A word-for-word retyping of the listing below is required, with the pictures dropped.

+ + + + +

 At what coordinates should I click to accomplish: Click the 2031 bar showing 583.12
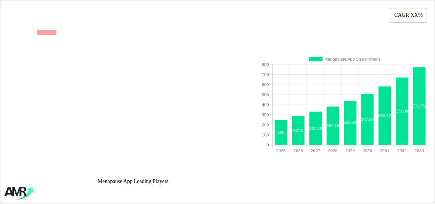[x=385, y=116]
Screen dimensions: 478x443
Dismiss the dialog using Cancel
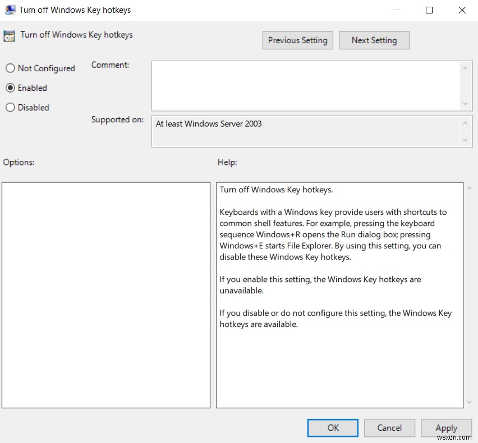click(389, 427)
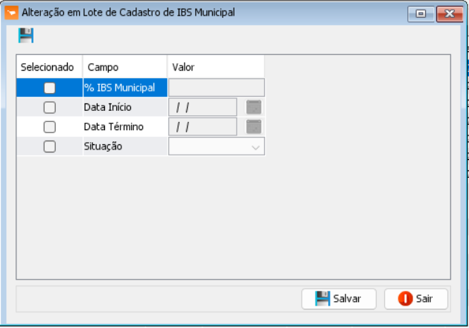Image resolution: width=469 pixels, height=328 pixels.
Task: Select the Situação row checkbox
Action: tap(50, 147)
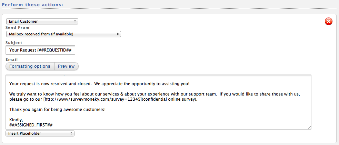Screen dimensions: 339x145
Task: Open the Insert Placeholder dropdown
Action: [x=40, y=133]
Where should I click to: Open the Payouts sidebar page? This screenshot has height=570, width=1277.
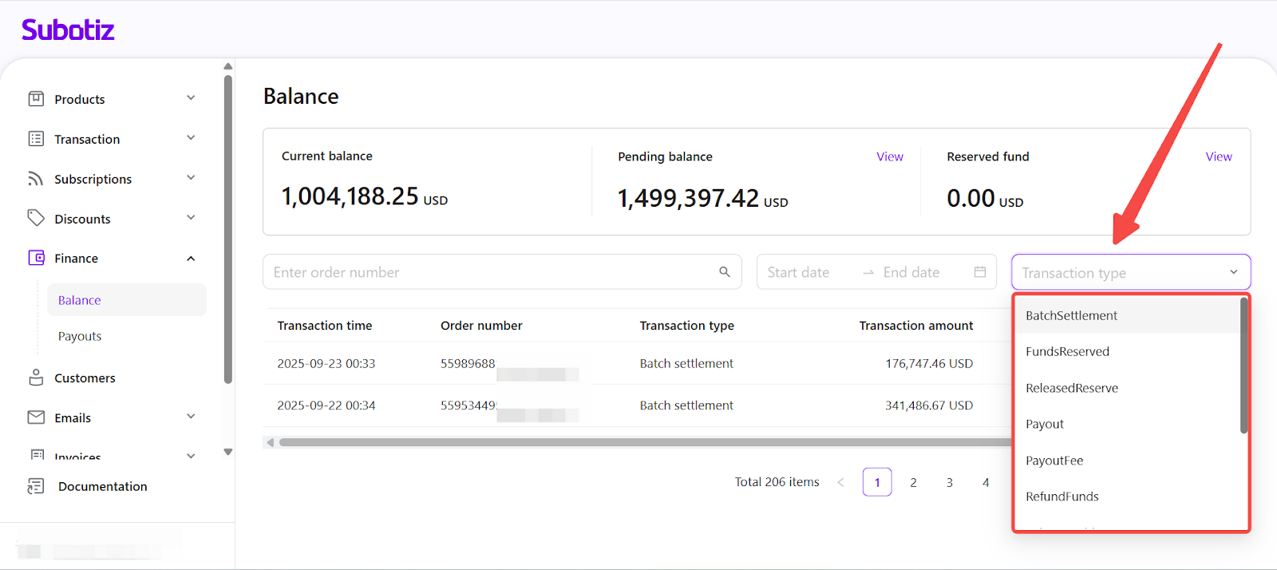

+ + + + +

_SOLUTION:_
 At what coordinates should I click to accomplish: Click the 2031 bar showing 583.12
[x=385, y=116]
Screen dimensions: 478x443
Dismiss the dialog using Cancel
click(389, 427)
Image resolution: width=469 pixels, height=328 pixels.
Task: Select the Situação row checkbox
Action: tap(50, 147)
Screen dimensions: 339x145
Task: Open the Insert Placeholder dropdown
Action: [x=40, y=133]
Where should I click to: Open the Payouts sidebar page? This screenshot has height=570, width=1277.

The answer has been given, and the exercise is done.